## The problem
Pick out all lines of the entries that include the word "height" and copy them.
───── Exercise material ─────
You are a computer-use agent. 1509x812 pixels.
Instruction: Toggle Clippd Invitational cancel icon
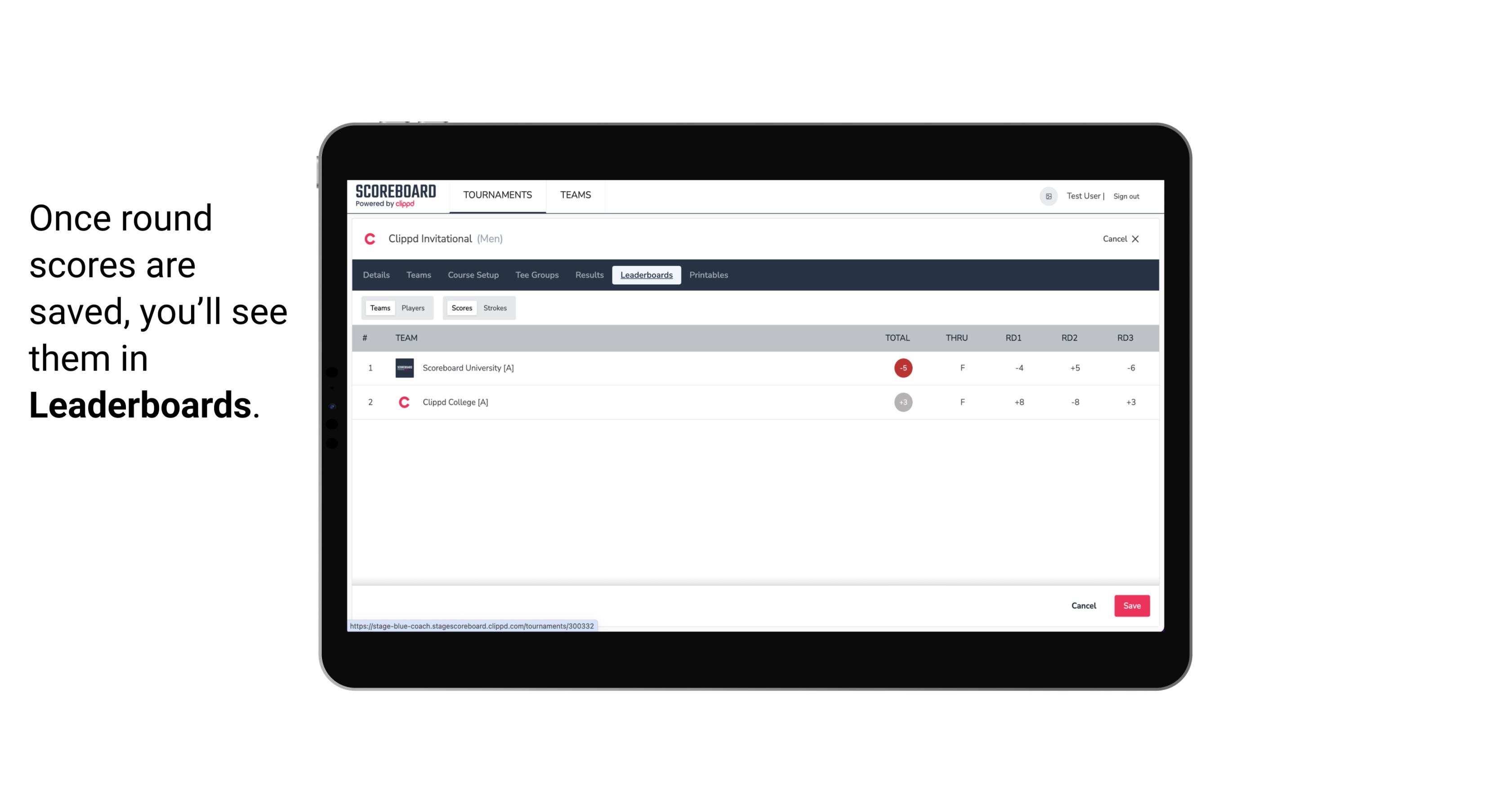click(x=1135, y=238)
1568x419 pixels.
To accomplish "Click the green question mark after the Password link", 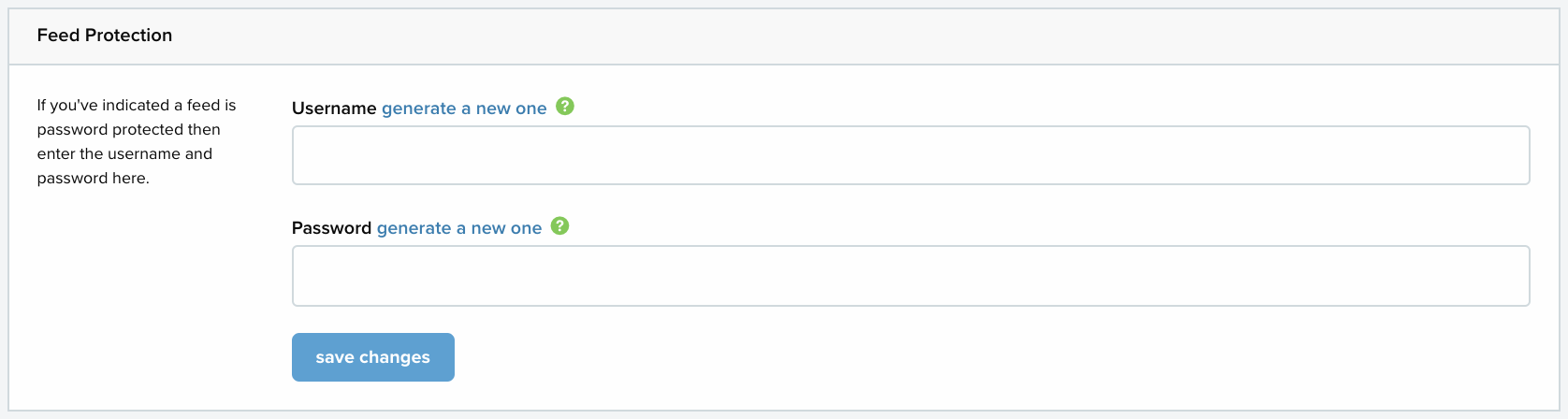I will (x=560, y=226).
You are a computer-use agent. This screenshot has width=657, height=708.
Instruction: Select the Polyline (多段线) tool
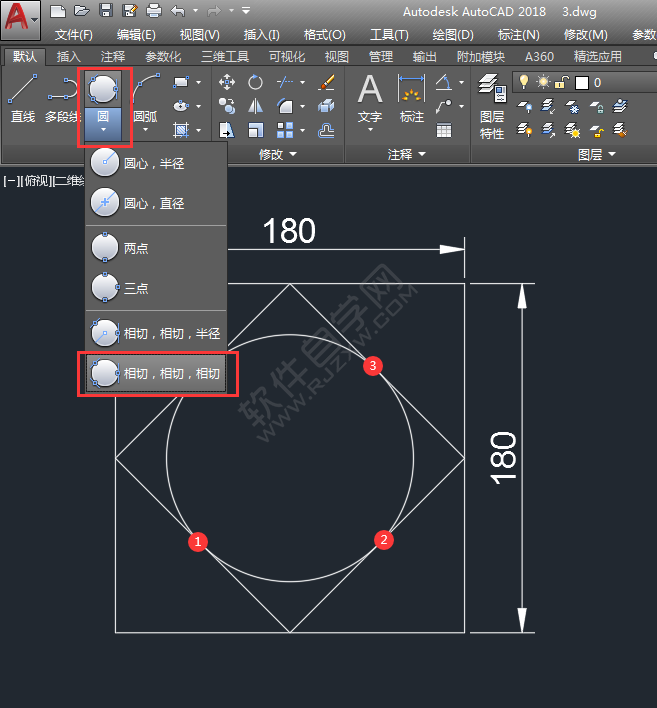click(62, 98)
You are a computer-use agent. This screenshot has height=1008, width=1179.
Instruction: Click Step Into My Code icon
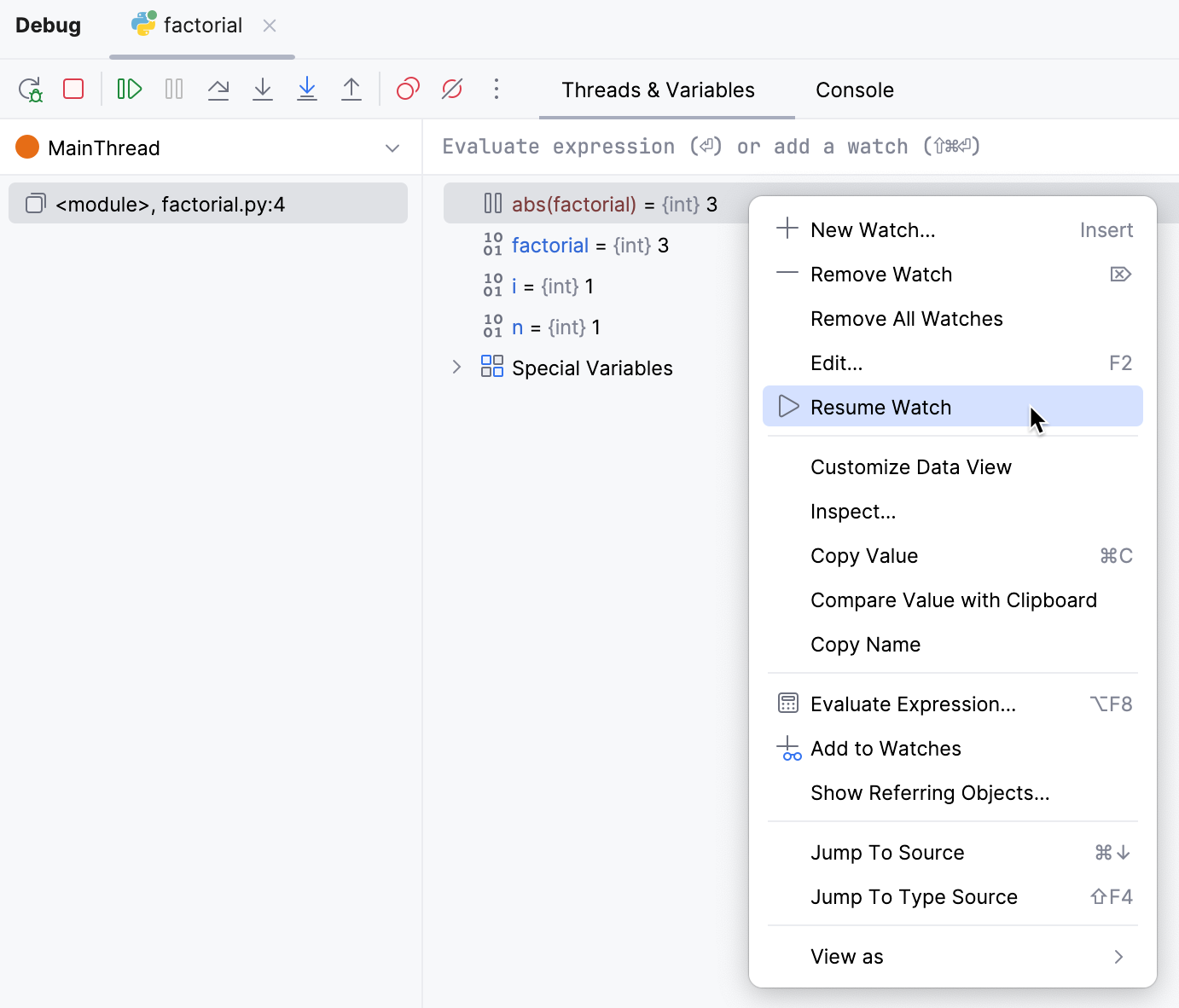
─────
## Answer box
You are a computer-use agent. This screenshot has width=657, height=708.
You are a computer-use agent. This screenshot has height=1008, width=1179.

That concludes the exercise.